Culture|Moi Sauna Moi Towada 〈03.ヴィヒタで感じる十和田の森〉
フィンランドが発祥とされるサウナ。ここ数年は日本でも人気が高まり、「ロウリュ」や「ヴィヒタ」といったフィンランド特有のサウナ文化も浸透してきていますが、まだまだ知らないことも多いはず。この連載では、今年の春にオープンしたサウナ施設・十和田サウナさんに、サウナにまつわる様々な話を伺います。
こんにちは。十和田サウナです。第1回、2回でもお伝えしたように、十和田サウナは五感全てをフル活用して、十和田の自然を感じていただくためのツール。皆さまにサウナを通して自然体験を提供することを目的に活動しています。
100℃近いサウナに入った後の水風呂は、目の前にある十和田湖。火照った身体を冷たい水でキュッとしめてから、森の外気浴へ。自然と自分が一体化するひとときを、じっくりと味わっていただくためのサウナが、十和田サウナです。
十和田ならではのウィスキング体験
そして、今回お話するのは「ウィスキング」のこと。十和田サウナではまだ本サービスには至っていないものの、今後自然体験のひとつとして取り入れるべく、日々研究を重ねています。(将来的には北欧に修業へ!)

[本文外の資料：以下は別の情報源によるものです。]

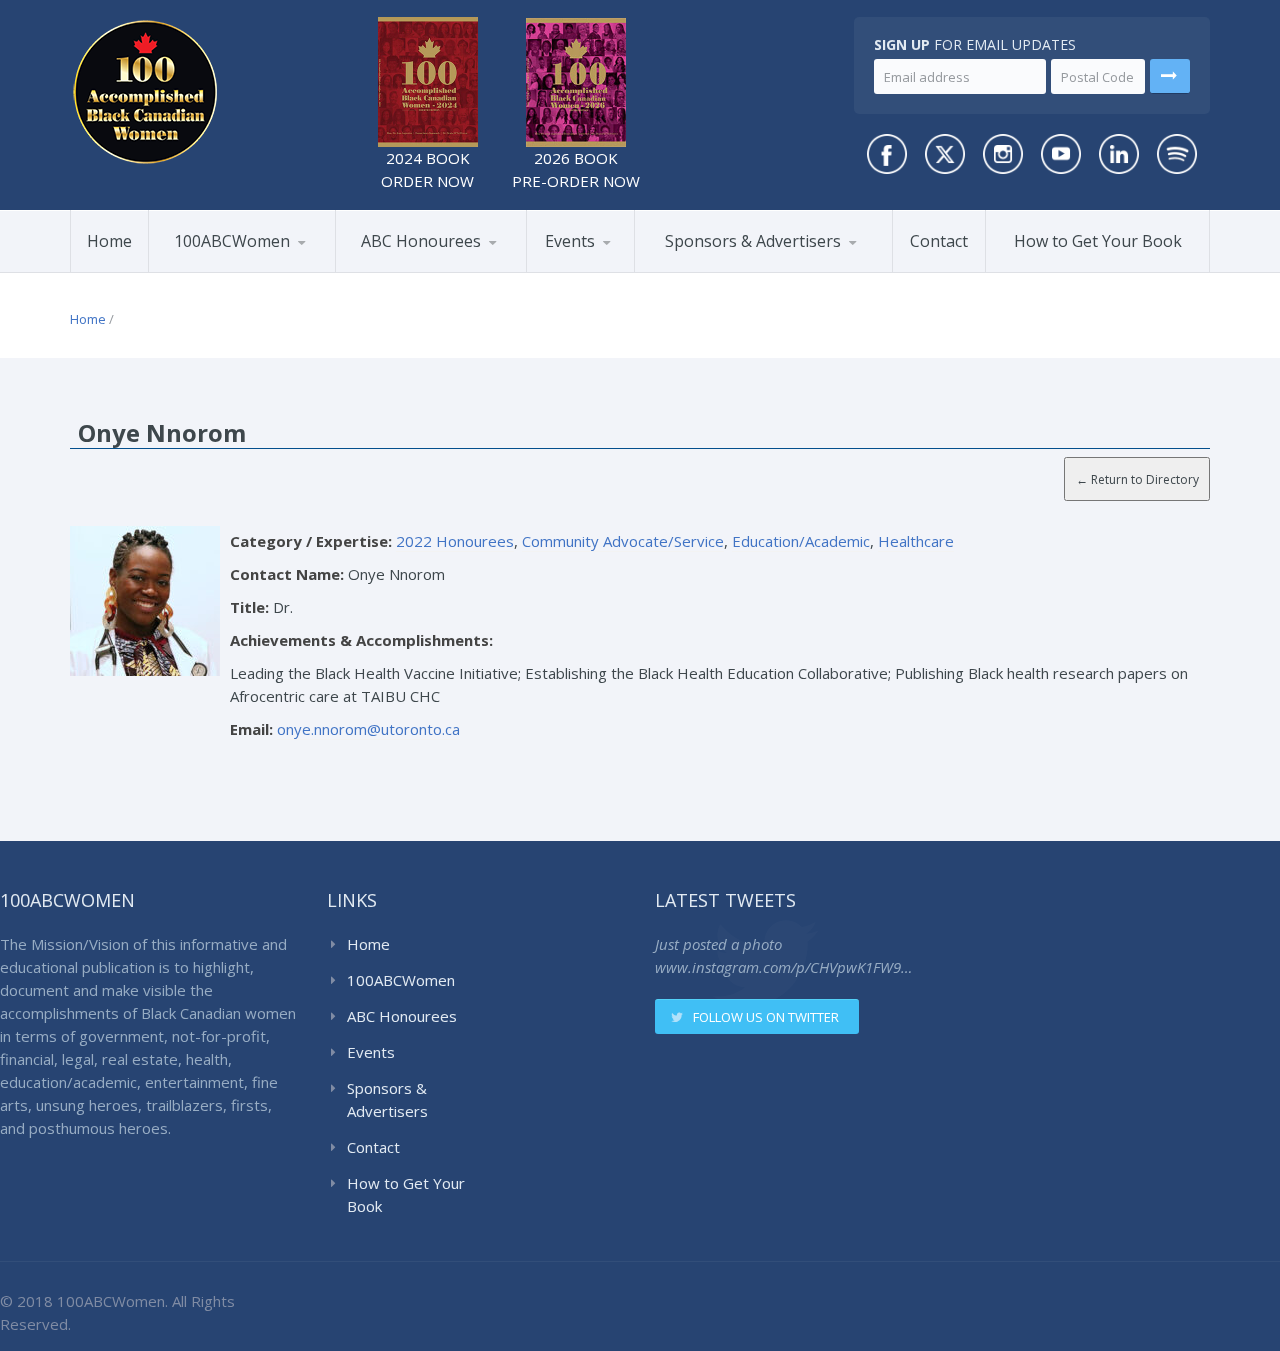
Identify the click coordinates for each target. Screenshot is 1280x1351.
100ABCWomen (232, 241)
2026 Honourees (414, 271)
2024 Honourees (435, 269)
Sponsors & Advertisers (753, 241)
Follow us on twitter (766, 1017)
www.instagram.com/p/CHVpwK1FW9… (783, 967)
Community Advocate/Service (623, 541)
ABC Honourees (421, 241)
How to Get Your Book (1098, 241)
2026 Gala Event (604, 271)
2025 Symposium (623, 269)
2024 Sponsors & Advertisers (739, 267)
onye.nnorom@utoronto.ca (368, 729)
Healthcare (916, 541)
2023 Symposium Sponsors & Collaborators (742, 264)
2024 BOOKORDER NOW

そもそもウィスキングとは、フィンランドやロシア、東欧などで「ヴィヒタ(シラカンバなどの枝葉を束ねたブーケ)」を用いてマッサージをすること。血行促進などの作用をもたらし、使用する植物のアロマ成分の効果も期待できるといわれています。
北欧などでは自生するシラカンバを利用しますが、残念ながら十和田の土地にはほとんどありません。ないものを他の地域から仕入れるより、せっかくなら地元の植物を使って十和田らしいヴィヒタを作ってみたい!と私たちは考えました。十和田の森に自生する植物を束ねて顔に近づければ、その香りが鼻から身体に流れ込み、脳内は十和田の香り一色に。肌にそっと触れさせれば、森がまるで自分自身を抱きしめてくれるような感覚に。サウナ室内でもそんな体験ができたら…。
十和田の森でよく見かけるのは、落葉広葉樹のブナをはじめ、ミズナラ、カツラ、カエデやクロモジなど。特にクロモジの鼻にぬけるスッとした爽やかな香りは、感覚的にとても心地がよいのと、リラックス効果や肌への保湿も期待できると知り、ヴィヒタで試してみようということに。もうひとつはダケカンバ。十和田湖を囲む外輪山でも標高が高いところに自生しているのですが、シラカンバと同じカバノキ科。鎮静効果やリラックス効果があるということで、まずはこのふたつをメインに日々試作、実験をしています。(許可を得た場所で採取しています。)
十和田ヴィヒタの試作に密着
十和田サウナの管理人が森へ入る現場に密着してみます。十和田湖の外輪山、標高約750mに自生するダケカンバを採取しに森へと入ります。
枝がしっかりしていて、葉肉が厚いものを選びます。
束ねやすいよう大きさで分類。
麻ひもで縛る部分の枝は長さをそろえて剪定ハサミでカット。しっかりと縛ります。
日陰で少し乾燥させます。こうすることで香りがよく出るのと、葉のハリが増して身体に触れた時の程良い刺激が最高なのです。
サウナでもおなじみのロウリュを。アロマウォーターでなく、乾燥させたヴィヒタにしっかり水を含ませて、熱々のサウナストーンで温めるとナチュラルな香りがサウナ室全体に広がります。クロモジであればスーッとさわやかな香り、ダケカンバはウッディな土を思わせるやさしい香りが。ヴィヒタ効果でより深い自然の世界へと誘ってくれる瞬間です。
ウィスキングの提供は少し先の話になるかもしれませんが、ヴィヒタを使ったセルフロウリュは先行してお届けする予定です。
自然と共存する場所を目指して
今回は、十和田の自然を利用したヴィヒタについてお話ししましたが、これはフィンランドにある「自然享受権」にもつながると考えています。ありのままの自然を敬いつつ、誰もが自由にそれを利用できる権利。キノコ狩りなど森の恵みをいただくこと、夏の湖水浴や冬のスキー、もちろんサウナも。フィンランドでは人が自然を守りながらも、当たり前に共存して楽しむことができるのです。
私たち十和田サウナも、サウナやヴィヒタなど、かたちあるものを取り入れるだけではなく、自然に対する考え方として、自然享受権を十和田湖へ落とし込んでいきたいと思っています。十和田サウナを訪れる人が、本質的に自然を理解し、楽しめるような場所をみなさんに提供できるように。日々精進していきます!